→ **Requirements**: Convert the material, from the line containing "The height and width of the screenshot is (825, 1502)." through the end, into a JSON list of strings with one string per line. Skip blank lines and leave the pictures out.

* start Material for this exercise *

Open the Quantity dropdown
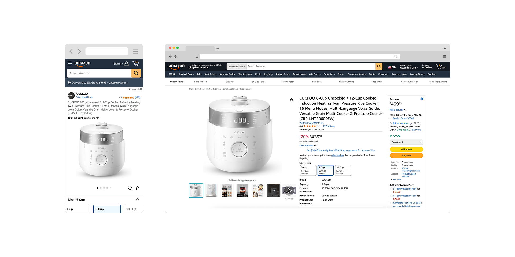The height and width of the screenshot is (257, 515). click(406, 142)
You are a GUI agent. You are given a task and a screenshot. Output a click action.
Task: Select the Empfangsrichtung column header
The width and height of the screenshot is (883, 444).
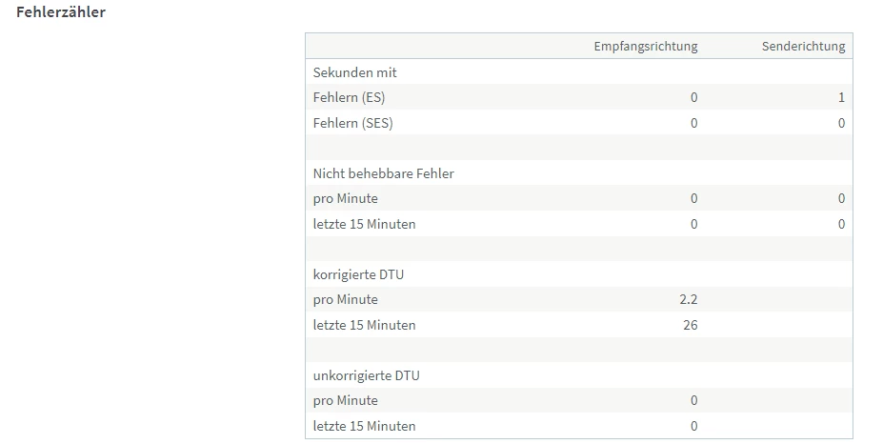coord(645,47)
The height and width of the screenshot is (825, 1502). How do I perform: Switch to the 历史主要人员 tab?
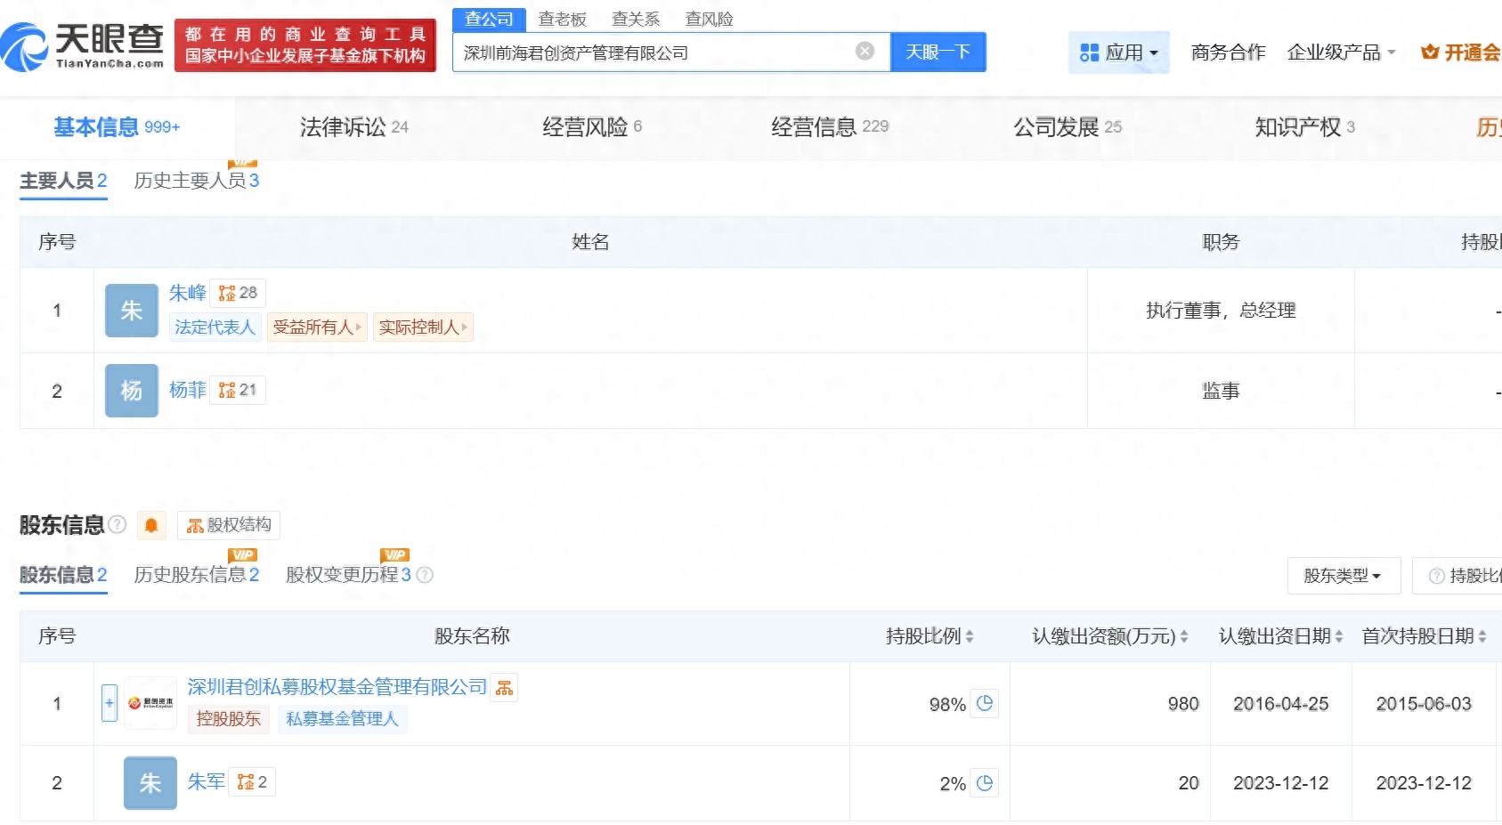point(196,181)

* end Material for this exercise *

→ **Final result**:
[
  "The height and width of the screenshot is (825, 1502). How do I perform: Switch to the 历史主要人员 tab?",
  "point(196,181)"
]